The Summer Game in Fall


The Saturday night movie was “Trouble With the Curve,” the latest Clint Eastwood offering.  A rom-com with professional complications and a baseball backdrop.  You can’t screw up baseball – the owners have proven that, try as they might – but you can make a predictable, formulaic rom-com, and that’s what they’ve done here.  It’s not exactly paint-by-numbers, but they’re not painting the corners, either.  The characters are, for the most part, barely one-dimensional and overplayed, at that.  Even the final, dramatic showdown between pitcher and catcher misses an obvious trick.

The movie aspires to be a sort of anti-“Moneyball,” with Clint playing an aging scout who thinks his eyes and ears can tell him stuff that the kids’ computers can’t.  That baseball is cruel and unfair won’t be news to fans.  But that it compounds the normal cruelty of high school athletes may come as a surprise to some.  The games are what they are, but the action for the scouts isn’t in the results, but the process.  The reason you need scouts for high school is that any major league prospect is going to so outclass his competition that the results at that level don’t suffice to distinguish between prospects and true star power.  But remember, in “Moneyball,” the whiz kids weren’t using SABRmetrics to scout high schoolers, but under-valued major- and minor-leaguers.  So the portrait of baseball resembles an Escher drawing – the details are right, but they’re placed in a world that doesn’t exist.

Clint and Amy Adams as his daughter turn in nice performances, as does Justin Timberlake, and while neither of the two younger actors has the resume of Eastwood, they can hold their own on the screen with him.  Eastwood is smart enough to know that actors bring their body of work with them to whatever new roles they play, and some skillful use of some footage of a younger Clint helps allude to the outside-the-rules Eastwood that we all remember.

Two, maybe two-and-a-half stars.  As usual, the real game is better.

Especially when your childhood team is finally playing meaningful ball in September.  In this case, that’s the Orioles.  September 2007 was magical here, and I was working a block away from Coors Field.  I got to see a couple of Rockies wins during that stretch, saw the play-in game against the Padres, and saw the two NLCS wins against Arizona, including the clincher that sent them to the Series.  But there’s nothing quite like seeing the team you rooted for as a kid go to the playoffs.

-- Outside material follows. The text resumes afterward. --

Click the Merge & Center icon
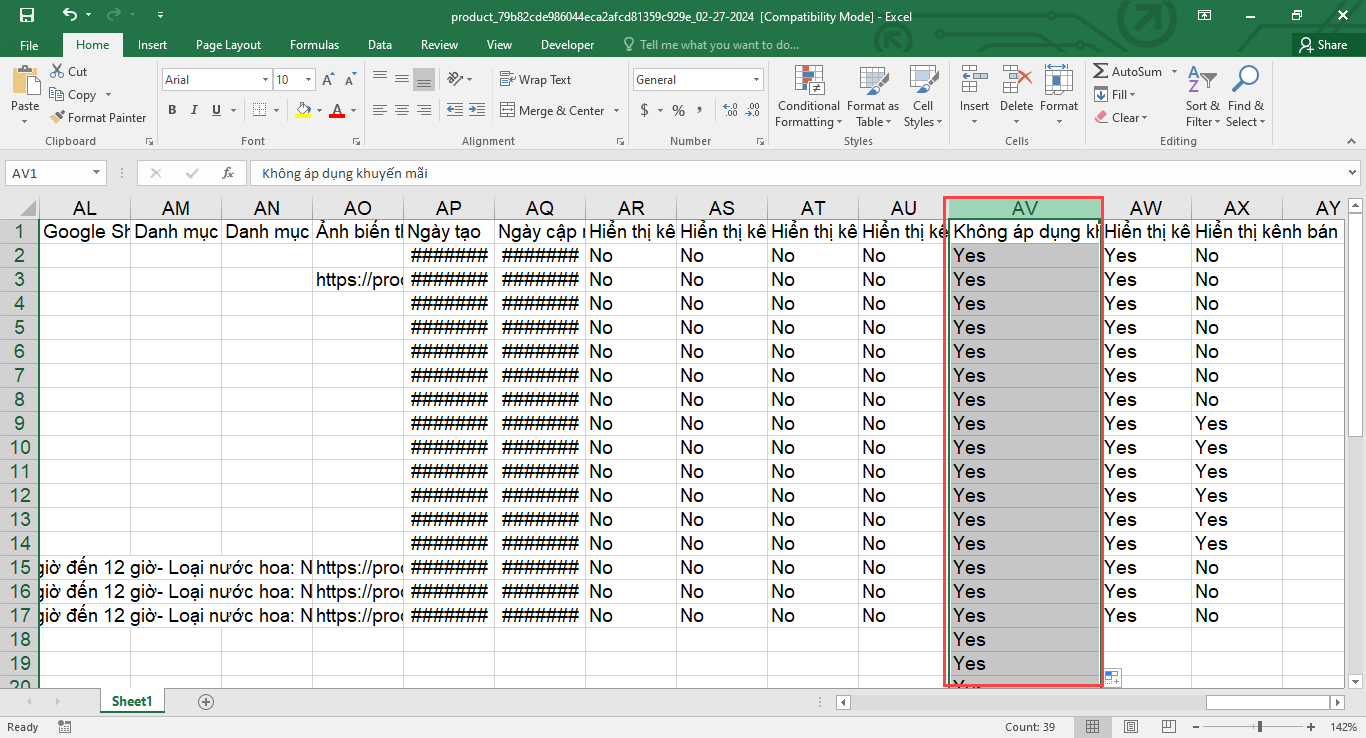Viewport: 1366px width, 738px height. [x=507, y=111]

I subscribe to the MLB.com radio broadcats at something like $15/year, and Joe Angel is back doing the games after a purgatory in Yankeeland.  In fact, even as I write this, I’m listening to the Orioles broadcast, and watching the Yankees play the A’s on TV.  Would that it were the other way around, but TBS seems to have some sort of contract that requires them to show Yankees games.

On the rare occasions that the Orioles have been on television it’s been fun to see Camden Yards full again,and the ads for local brands that I had forgotten about, like High’s Ice Cream.  Camden Yards was the first of the retro ballparks, and still one of the best, with the warehouse in right field, and the Bromoseltzer Tower in past center.  It replaced one of the other trendsetter parks, Memorial Stadium, which doubled for the Colts, and really long-time Orioles fans watched a lot of games there.

So one thing that’s been a little disheartening is the crowd cheers.  In Memorial Stadium, there was a guy name “Wild” Bill Hagy who used to lead a cheer from Section 34, spelling out “O-R-I-O-L-E-S” with his body as the crowd shouted out the letters.  There’s even a blog named for it.  Now, it’s basically the same soundtrack as here in Colorado, so it’s probably the same soundtrack as most parks these days.  I know “franchise” implies a certain uniformity of product, but I don’t think that means that the experience has to be the same at every ballpark.  You want to think there’s something different about your team, that just because the players are interchangeable these days, doesn’t mean the teams are.

You like to think that the team’s success is the payoff for all those old fans who’ve suffered through 15 years of losing seasons, and then you realize that by definition, there just aren’t that many who will stay interested through that kind of a spell.  And when you talk about a cheer they haven’t used in 20 years, you sound like the guy 20 years ago who was reminiscing about how hard it was to pick up the ball against the white shirts in center field in Memorial Stadium.

But you know, who cares?  O-R-I-O-L-E-S!